*Exercise details*. Below are records to repeat exactly. Omit the pictures from the copy.
[Opening Source material section]
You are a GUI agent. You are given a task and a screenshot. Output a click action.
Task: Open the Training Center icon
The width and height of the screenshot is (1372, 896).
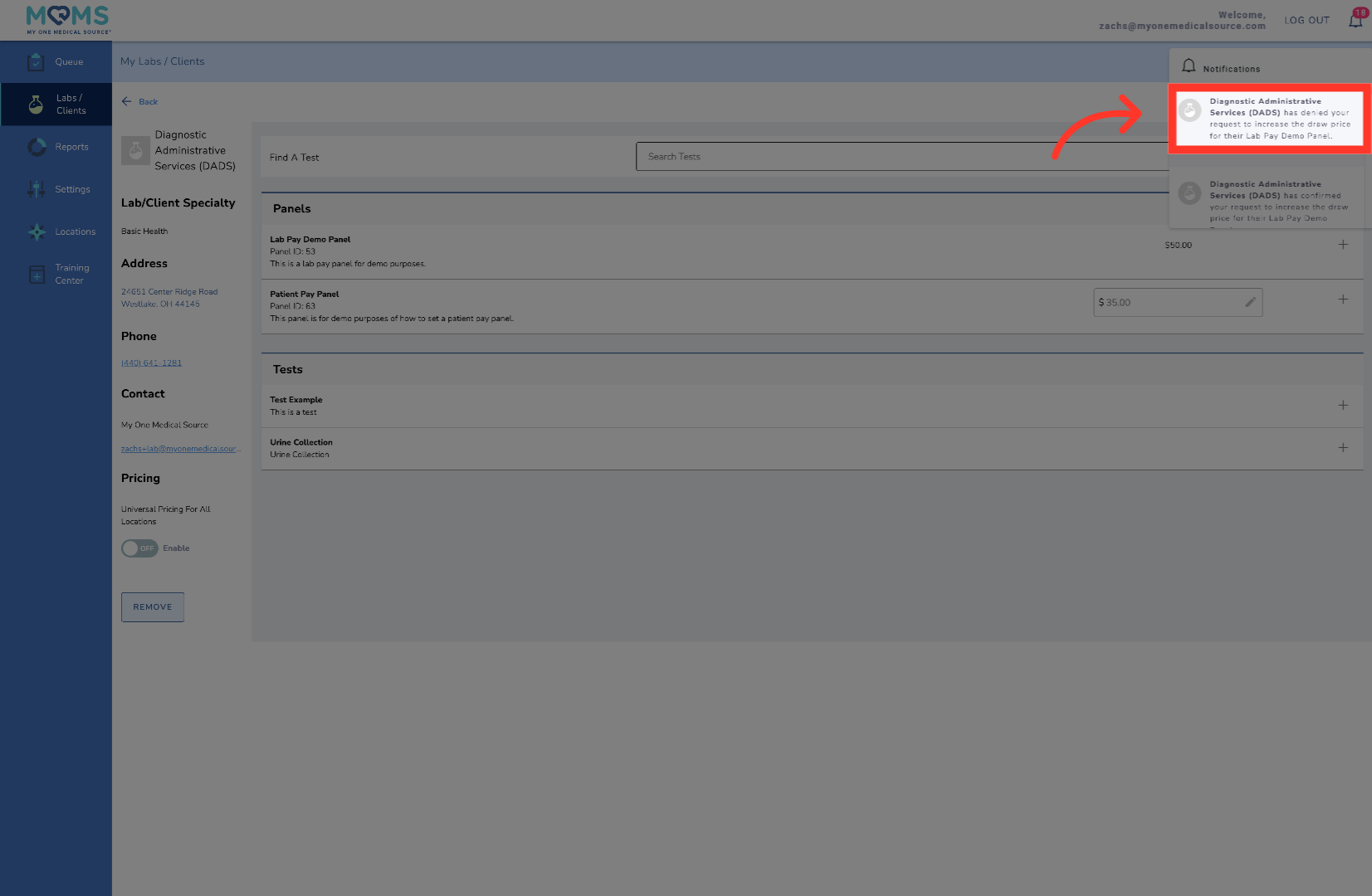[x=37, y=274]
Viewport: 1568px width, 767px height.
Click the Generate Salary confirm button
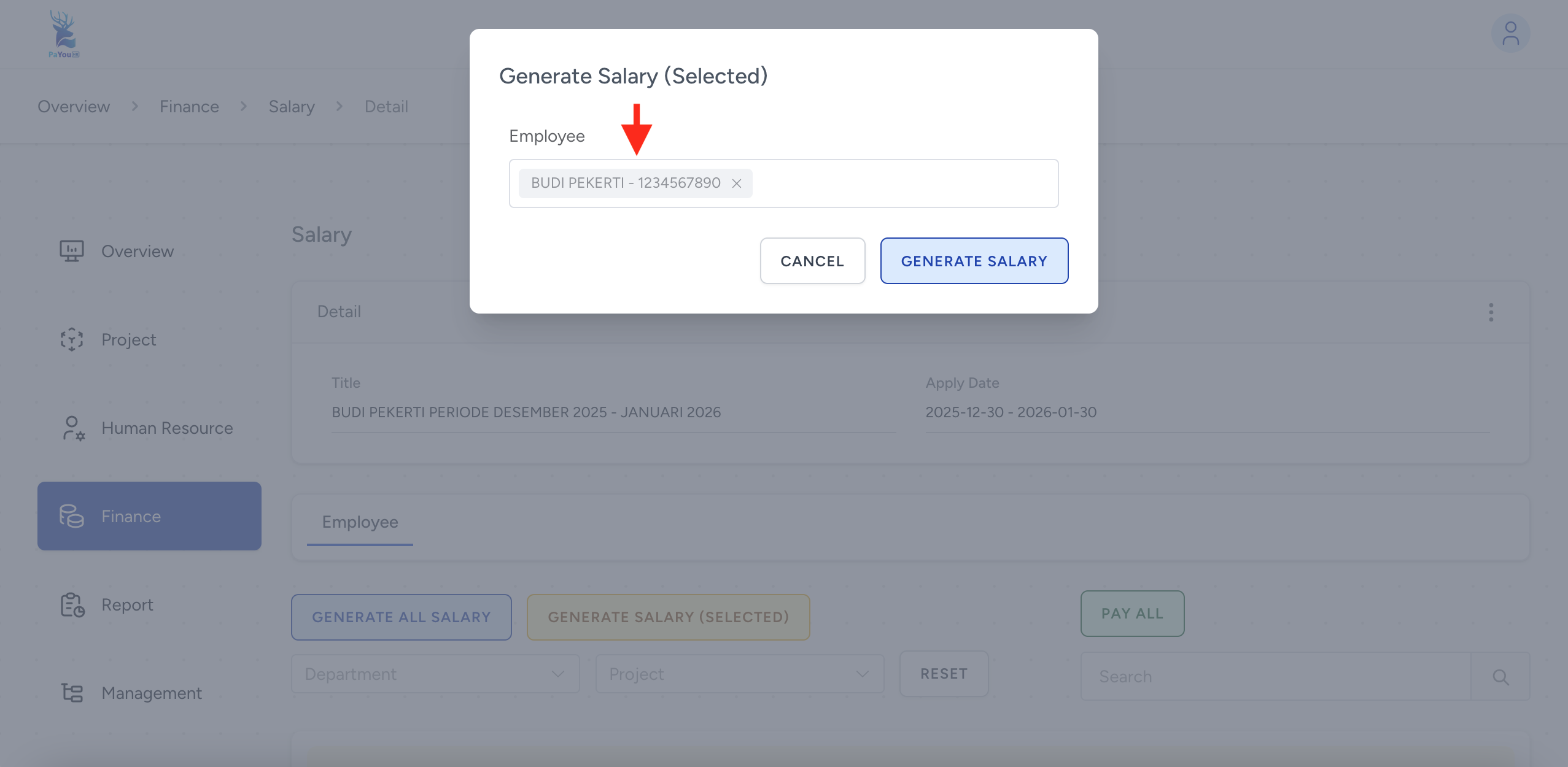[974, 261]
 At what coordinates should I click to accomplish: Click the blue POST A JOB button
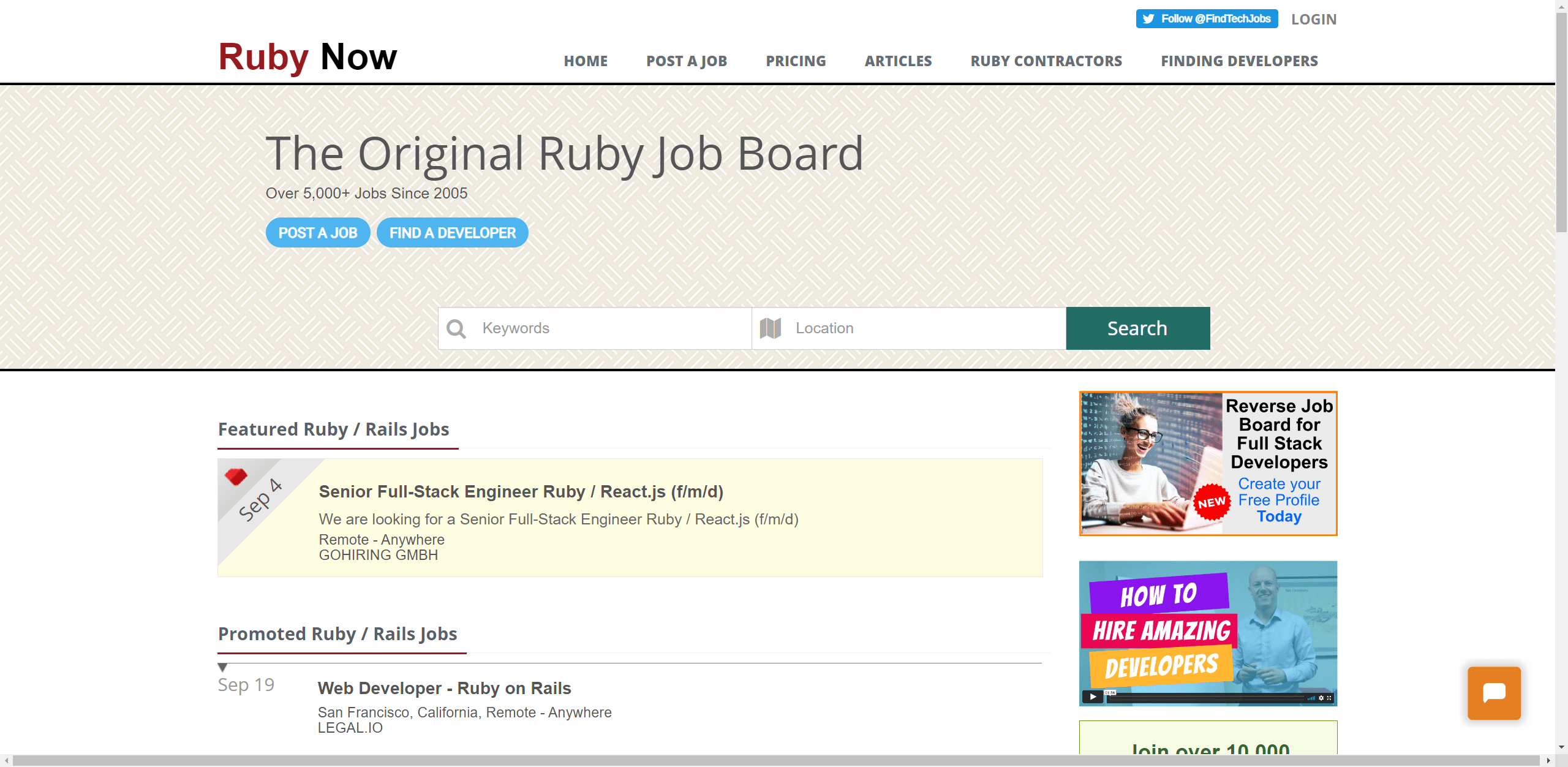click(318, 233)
[Closing Source material section]
*Response to the exercise*.
You are a GUI agent. You are given a task and a screenshot. Output a click action.
Task: Open the Training Center icon
The width and height of the screenshot is (1372, 896).
[x=37, y=274]
Viewport: 1568px width, 767px height.
Click the Generate Salary confirm button
[974, 261]
 At what coordinates should I click to accomplish: Click the blue POST A JOB button
click(318, 233)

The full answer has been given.